I think lawyers and the legal industry needs to change. We need to ensure that people and companies can afford access to lawyers’ services. We need to make sure that the industry is welcoming and inclusive of people from all walks of life — not just people prepared to endure punishing round-the-clock work. And we need to restore people’s faith in lawyers again.
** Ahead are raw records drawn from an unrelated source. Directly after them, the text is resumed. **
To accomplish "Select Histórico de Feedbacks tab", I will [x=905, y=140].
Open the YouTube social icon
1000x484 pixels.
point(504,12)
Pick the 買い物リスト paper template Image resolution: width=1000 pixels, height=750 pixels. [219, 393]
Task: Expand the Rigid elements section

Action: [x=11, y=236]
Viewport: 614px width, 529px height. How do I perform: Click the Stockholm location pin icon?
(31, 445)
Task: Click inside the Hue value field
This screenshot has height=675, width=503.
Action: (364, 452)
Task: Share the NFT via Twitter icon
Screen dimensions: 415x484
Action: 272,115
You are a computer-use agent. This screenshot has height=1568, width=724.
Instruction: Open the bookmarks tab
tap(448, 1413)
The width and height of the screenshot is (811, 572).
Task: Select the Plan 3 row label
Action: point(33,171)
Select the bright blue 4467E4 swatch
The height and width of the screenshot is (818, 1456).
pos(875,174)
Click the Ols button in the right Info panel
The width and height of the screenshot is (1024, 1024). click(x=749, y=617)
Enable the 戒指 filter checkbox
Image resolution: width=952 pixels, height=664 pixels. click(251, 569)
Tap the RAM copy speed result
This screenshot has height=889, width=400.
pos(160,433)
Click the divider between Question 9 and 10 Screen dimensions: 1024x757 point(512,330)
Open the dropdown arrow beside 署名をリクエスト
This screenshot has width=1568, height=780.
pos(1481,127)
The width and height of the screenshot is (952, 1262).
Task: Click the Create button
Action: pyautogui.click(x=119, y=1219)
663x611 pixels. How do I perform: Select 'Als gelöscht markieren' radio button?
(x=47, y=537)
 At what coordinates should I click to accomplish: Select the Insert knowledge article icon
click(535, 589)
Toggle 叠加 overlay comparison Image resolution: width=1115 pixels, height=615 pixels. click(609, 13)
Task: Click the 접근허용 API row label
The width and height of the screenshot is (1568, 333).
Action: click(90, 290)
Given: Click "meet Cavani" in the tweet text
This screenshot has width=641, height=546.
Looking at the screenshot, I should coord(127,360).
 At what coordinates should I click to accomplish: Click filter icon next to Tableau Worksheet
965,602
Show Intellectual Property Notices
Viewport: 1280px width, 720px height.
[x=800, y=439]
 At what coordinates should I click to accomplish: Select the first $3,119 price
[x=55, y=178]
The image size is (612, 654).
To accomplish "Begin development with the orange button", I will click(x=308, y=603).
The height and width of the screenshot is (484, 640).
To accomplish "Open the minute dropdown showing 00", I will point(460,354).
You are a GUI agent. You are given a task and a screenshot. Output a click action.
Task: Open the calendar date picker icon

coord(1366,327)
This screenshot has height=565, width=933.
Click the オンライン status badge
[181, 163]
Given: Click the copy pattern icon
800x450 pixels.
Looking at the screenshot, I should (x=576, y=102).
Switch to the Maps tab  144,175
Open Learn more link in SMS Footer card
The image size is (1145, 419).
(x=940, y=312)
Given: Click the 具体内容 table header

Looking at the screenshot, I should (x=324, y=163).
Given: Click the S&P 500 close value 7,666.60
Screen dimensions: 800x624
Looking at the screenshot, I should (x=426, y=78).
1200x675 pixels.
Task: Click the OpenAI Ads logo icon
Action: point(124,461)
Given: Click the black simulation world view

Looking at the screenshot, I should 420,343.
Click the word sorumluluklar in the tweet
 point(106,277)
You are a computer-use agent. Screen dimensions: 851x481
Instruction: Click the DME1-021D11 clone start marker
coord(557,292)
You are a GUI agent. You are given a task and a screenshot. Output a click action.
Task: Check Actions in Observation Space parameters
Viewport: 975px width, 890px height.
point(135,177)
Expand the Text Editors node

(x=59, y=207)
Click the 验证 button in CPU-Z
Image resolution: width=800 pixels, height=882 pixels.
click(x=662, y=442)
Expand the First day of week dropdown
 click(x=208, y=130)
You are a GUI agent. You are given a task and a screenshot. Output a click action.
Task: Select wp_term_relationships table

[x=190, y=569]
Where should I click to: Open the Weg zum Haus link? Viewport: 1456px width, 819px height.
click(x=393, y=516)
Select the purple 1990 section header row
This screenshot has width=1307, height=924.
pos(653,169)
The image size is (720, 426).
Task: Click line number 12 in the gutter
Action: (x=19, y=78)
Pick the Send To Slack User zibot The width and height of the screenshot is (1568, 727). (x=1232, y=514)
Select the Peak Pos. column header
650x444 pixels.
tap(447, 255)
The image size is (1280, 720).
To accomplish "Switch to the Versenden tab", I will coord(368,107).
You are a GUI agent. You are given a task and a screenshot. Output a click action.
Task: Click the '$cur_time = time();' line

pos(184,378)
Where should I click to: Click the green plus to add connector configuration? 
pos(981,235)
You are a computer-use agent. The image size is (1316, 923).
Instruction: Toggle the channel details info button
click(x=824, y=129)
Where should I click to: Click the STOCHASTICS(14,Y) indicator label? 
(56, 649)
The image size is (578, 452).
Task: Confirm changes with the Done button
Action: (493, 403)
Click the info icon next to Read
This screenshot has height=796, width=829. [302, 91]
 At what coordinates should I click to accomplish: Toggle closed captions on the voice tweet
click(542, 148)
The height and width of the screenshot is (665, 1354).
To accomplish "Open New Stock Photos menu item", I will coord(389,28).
That’s why the emergence of new, highly advanced technologies, especially artificial intelligence, is such an exciting opportunity for the legal profession to chart a different course. We can use those technologies to build new infrastructure for our customers, and use that infrastructure to reimagine legal services — so they’re faster, simpler, and much more affordable. Our mission is to make technology that makes contracts simple. We want to help lawyers do their job better, faster, and more accurately, so that legal advice is cheaper, more specific and more human.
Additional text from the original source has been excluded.